My solution: offer “free” software development for small businesses, and then sell the product to others at a reasonable price. It doesn’t take a lot of customers to support a single developer, or a small team…and I want to help free my people from one-size-fits-all corporate life wherever I can. That’s all of my people–I am claiming both developers and business owners here. I want the good developers to quit their jobs, and I want business owners to have access to, essentially, bespoke software. This may strike some people as radical, but I think this is all very doable. The process needs some refinement, but the basic idea ought to work.

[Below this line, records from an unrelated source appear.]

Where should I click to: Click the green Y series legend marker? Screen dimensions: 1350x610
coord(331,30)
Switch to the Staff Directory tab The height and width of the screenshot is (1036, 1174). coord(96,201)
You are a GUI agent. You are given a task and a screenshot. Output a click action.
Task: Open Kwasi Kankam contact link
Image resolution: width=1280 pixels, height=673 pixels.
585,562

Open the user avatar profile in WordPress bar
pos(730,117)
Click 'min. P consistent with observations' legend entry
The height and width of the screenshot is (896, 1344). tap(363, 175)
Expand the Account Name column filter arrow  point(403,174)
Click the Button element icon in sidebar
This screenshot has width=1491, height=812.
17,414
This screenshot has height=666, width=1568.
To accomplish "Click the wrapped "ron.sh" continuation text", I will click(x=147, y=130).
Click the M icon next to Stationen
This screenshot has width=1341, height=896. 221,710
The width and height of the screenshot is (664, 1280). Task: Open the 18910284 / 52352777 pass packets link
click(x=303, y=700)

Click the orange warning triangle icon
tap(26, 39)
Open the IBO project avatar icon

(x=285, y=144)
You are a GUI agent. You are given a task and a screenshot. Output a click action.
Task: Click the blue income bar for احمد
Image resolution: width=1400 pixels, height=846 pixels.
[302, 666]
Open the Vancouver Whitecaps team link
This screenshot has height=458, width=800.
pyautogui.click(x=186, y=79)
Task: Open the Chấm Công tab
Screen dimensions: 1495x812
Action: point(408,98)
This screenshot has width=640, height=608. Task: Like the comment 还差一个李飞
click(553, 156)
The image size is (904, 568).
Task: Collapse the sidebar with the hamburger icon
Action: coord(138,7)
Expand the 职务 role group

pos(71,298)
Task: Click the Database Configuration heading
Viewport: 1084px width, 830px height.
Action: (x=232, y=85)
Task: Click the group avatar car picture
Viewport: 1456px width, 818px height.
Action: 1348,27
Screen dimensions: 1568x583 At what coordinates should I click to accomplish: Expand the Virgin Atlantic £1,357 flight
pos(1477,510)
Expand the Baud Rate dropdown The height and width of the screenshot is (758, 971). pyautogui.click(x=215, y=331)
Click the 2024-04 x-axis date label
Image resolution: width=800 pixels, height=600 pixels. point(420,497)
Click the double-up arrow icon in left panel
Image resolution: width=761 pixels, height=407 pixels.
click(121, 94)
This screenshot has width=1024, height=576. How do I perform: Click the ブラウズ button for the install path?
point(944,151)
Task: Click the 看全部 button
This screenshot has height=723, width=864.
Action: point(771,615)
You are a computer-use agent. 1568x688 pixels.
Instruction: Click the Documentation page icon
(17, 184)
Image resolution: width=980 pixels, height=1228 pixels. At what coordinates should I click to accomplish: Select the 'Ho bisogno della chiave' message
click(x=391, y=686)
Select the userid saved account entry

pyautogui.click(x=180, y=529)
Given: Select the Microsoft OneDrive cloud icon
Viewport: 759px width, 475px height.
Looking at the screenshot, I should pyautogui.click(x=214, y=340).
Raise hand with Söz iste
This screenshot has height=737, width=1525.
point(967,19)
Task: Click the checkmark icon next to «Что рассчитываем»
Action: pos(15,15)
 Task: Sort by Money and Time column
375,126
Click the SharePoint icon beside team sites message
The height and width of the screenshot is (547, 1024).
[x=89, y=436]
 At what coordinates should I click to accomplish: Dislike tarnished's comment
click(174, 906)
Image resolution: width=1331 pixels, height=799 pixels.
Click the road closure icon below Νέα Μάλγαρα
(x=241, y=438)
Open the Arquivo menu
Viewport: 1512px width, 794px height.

Actually I think this model is bound to come into existence eventually…I just want to see how I can help.
There were a couple of other guys who jumped on the bandwagon with me & then fell off for one reason or another, but that’s what I’ve done: I created Scarecrow in response to a customer request, and with a lot of good feedback as I went. It’s a test case, and I’m fairly pleased with it as far as it goes.
But then…I think I lost the thread. What I really want to do is build relationships between small businesses and developers, and learn how they work, and talk about them. And promote whatever seems successful. What I’ve done instead is work to sell Scarecrow itself. There’s nothing wrong with that approach, I guess, but it’s not why I got into this. Of course it’s exactly the kind of mistake you’d expect a coder to make, isn’t it?
So I’ve been talking about new pricing options for Scarecrow, and the front-end web app is being rebuilt. But I need to ‘fess up: I want to find good web developers and make customer retention easier for them. I want to give small business owners some insight into what they really get from their hosting providers, and (later…I have more notions in mind) from the web developers they hire, too. I think ongoing relationships between (any kind of) developers and business owners will generate all sorts of cool synergy.
Don’t get me wrong–I think the new mini-B2B features I’m building into Scarecrow will probably make me some money. But what I really want is a discussion. And nothing on the Scarecrow site gives so much as a hint about it. I think that’s a huge mistake.
Sadly, I’m writing all this after a thoroughly unproductive day (week…okay, multiple weeks), because my family and I recently moved to the Washington DC area and my daughter’s preschool doesn’t start until late next week.
The bright side? The enforced downtime is helping me to remember why I got into this to start with. Periodically I seem to need a reminder.
I’ll let you know how it goes.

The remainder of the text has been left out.